◆ AIM OF THE EXERCISE: Search the listing below for the word "dropdown" and copy each line that holds it.

◆ DATA TO PROCESS:
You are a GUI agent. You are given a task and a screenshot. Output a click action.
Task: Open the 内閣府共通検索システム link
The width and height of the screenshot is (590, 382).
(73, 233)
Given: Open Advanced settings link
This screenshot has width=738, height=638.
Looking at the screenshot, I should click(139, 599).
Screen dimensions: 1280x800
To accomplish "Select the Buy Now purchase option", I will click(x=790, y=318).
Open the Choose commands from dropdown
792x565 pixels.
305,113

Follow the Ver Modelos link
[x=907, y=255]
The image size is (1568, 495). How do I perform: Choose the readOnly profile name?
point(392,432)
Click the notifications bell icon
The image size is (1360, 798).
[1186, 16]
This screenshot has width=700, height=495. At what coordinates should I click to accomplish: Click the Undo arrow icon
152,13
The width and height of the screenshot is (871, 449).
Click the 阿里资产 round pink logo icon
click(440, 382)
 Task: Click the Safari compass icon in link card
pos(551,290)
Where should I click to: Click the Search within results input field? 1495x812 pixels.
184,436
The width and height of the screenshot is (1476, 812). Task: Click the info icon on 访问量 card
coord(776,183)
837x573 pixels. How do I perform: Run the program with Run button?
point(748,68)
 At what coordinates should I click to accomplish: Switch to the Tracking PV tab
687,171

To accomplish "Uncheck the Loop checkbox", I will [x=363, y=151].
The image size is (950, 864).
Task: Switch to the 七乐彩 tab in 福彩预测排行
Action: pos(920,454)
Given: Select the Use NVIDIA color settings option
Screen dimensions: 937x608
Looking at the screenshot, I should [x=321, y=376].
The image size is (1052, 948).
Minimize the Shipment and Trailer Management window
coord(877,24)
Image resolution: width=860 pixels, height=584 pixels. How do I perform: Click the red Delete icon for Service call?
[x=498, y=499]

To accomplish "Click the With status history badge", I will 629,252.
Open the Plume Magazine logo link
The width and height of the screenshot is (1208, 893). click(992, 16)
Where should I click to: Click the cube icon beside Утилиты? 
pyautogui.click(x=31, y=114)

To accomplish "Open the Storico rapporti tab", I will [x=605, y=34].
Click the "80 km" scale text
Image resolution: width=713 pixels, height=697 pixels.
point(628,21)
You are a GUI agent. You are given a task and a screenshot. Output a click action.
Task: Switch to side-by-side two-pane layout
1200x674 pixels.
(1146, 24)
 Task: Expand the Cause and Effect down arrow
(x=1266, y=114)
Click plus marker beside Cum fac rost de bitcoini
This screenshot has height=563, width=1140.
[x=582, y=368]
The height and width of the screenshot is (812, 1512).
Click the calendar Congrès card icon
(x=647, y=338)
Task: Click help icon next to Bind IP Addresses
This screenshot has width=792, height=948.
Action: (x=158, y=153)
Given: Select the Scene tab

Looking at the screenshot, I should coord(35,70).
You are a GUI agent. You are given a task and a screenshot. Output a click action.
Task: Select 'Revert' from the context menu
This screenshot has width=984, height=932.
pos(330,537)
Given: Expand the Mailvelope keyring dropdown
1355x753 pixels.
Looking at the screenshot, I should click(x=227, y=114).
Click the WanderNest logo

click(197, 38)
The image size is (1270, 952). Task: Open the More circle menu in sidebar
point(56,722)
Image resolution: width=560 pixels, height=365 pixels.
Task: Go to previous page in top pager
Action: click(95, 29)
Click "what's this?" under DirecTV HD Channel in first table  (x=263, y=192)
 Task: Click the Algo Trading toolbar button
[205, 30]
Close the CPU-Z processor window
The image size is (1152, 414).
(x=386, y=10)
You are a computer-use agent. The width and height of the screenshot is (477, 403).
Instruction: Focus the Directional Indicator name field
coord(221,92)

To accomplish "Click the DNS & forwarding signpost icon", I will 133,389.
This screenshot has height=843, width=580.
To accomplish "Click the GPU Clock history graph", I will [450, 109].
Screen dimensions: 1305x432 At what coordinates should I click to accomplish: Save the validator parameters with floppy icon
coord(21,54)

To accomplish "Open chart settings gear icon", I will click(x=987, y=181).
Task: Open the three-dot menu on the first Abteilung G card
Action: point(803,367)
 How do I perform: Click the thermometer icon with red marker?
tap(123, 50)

◆ OUTPUT OF THE EXERCISE:
Open the Choose commands from dropdown
Given: Expand the Mailvelope keyring dropdown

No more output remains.